それから、気休めにもならないかもしれないけど、一応楓の口にも抑制剤を含ませる。
「れん、くっ…」
「ちょっとだけ、我慢な。すぐに気持ち良くしてやるから」
「ん…」
苦しげに顔を歪めながらも小さく頷いた楓は、俺の枕をぎゅっと胸に抱え込んで、布団を頭から被った。
「えっ、と…まずはなにやればいいんだっけ…?」
薬のお陰で、少し冷静さが戻ってきた頭を動かす。
まずは…
櫂と凪を預けなきゃなんないよな
それからヒート休暇を出して
一週間分の食料を調達して…
これからやるべきことを頭のなかに並べながら、外がもう明るくなってることを確認してベッドルームを出て、携帯を取った。
『はい。どうかなさいましたか?』
2コールで繋がった小夜さんは、もう起きて動いていたのか、はっきりした声で応答する。
「朝早くすみません!楓のヒートが始まったみたいでっ…」
『まぁ、大変!』
「それで、この間お願いした通り、櫂と凪を預かってもらいたいんですが…」
『もちろんですっ!すぐにお迎えに行きますから!』
「あ、いえ…これから準備して連れていきますから…」
『こんなときに、蓮さんが楓さんの側を離れちゃダメです。私が双子ちゃんたちをお迎えに伺います!』
「…では、お言葉に甘えて…すみません、ありがとうございます」
少し前に龍と話した時、志摩くんと楓のヒートが再開した時には、お互いに子どもたちを預け合おうって約束を取り付けていたので、子どもたちの問題はすぐに解決できた。
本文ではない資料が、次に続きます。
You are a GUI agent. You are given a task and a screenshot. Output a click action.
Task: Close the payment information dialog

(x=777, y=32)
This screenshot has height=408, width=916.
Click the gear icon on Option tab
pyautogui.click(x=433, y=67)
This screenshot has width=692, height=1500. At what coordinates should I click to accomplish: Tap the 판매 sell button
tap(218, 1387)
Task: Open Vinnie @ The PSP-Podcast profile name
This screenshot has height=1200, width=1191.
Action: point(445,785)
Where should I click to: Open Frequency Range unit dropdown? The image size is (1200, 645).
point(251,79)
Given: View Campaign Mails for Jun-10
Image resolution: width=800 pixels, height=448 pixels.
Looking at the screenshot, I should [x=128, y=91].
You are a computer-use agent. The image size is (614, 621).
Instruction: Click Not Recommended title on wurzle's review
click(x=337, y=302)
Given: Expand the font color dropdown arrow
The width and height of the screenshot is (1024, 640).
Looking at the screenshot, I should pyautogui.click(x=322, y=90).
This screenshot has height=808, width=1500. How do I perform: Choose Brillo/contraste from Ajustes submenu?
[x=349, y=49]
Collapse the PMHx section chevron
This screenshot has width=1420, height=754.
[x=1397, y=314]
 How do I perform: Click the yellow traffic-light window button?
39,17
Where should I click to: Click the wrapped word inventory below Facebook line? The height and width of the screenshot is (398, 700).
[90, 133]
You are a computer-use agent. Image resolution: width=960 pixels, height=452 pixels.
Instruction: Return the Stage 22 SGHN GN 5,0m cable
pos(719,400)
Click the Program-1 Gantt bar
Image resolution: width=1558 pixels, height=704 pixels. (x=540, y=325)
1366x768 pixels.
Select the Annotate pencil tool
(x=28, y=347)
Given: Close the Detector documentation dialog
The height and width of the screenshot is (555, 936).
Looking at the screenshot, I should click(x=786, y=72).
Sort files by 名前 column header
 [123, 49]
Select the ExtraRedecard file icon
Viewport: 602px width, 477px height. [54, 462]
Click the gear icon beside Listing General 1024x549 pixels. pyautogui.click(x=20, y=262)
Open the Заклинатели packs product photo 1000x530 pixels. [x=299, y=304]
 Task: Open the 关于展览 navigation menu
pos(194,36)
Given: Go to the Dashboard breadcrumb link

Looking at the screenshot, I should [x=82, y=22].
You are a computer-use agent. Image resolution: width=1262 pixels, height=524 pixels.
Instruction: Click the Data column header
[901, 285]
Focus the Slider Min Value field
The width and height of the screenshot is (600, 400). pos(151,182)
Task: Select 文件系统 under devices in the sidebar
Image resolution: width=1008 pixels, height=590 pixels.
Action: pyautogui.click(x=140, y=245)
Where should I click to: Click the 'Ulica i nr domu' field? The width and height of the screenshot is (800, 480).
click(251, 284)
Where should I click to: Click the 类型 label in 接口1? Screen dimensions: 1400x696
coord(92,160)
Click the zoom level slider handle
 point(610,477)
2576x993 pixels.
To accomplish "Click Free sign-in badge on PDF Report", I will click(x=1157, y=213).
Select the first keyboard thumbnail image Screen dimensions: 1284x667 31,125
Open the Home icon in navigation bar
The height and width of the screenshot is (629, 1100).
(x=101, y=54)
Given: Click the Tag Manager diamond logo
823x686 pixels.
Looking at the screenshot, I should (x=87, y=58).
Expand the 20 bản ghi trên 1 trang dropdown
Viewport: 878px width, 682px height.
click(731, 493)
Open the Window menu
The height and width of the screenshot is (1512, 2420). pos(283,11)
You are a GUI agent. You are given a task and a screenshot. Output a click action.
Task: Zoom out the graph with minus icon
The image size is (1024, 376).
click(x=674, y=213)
尤も、うちの方が早く預けることになるのは想定してなかったけど…。
慌ただしく通話を終わらせ、双子の荷物を纏めながら今度は和哉へと電話をかける。
『はーい、なにー?だれー?』
長い呼び出し音の後にやっと繋がったと思った瞬間、聞こえてきたのは春海の声。
一瞬かける相手を間違えたのかと焦ったが、ディスプレイに表示されてるのは間違いなく和哉の名前で。
「なんでおまえが出るんだよ!和哉に代われ!」
『あれー?蓮かぁ。ちょっと待っててねん。おーい、かずぅ、蓮から電話だよー』
焦る俺の声がわかってるだろうに、嫌がらせかと思うほど呑気な春海の声にイライラしてると。
『はぁ?おまえ、なに勝手に俺の携帯出てんだよ!』
『だって、かずったら起こしたのに起きないんだもん』
『だからって勝手に出るな、バカ!』
『朝からバカって、ひどーい!』
さらに呑気な二人の会話が聞こえてきて。
「おい!ふざけてんな!こっちは急いでんだよ!」
つい、大声で怒鳴ってしまった。
『あ、蓮さん!?すみませんっ!なんかありましたか!?』
和哉が、珍しく焦った声で応答する。
同時に、ベッドルームから双子の鳴き声が聞こえてきた。
「楓のヒートがきた」
『えっ…わかりました。ホテルのことは任せてください。休暇申請も、俺の方でやっておきます』
「すまない。頼む」
『櫂と凪は?』
「預かってもらえるところがある」
『了解です』
端的な会話だけで通話を終え。
俺は慌ててベッドルームに戻った。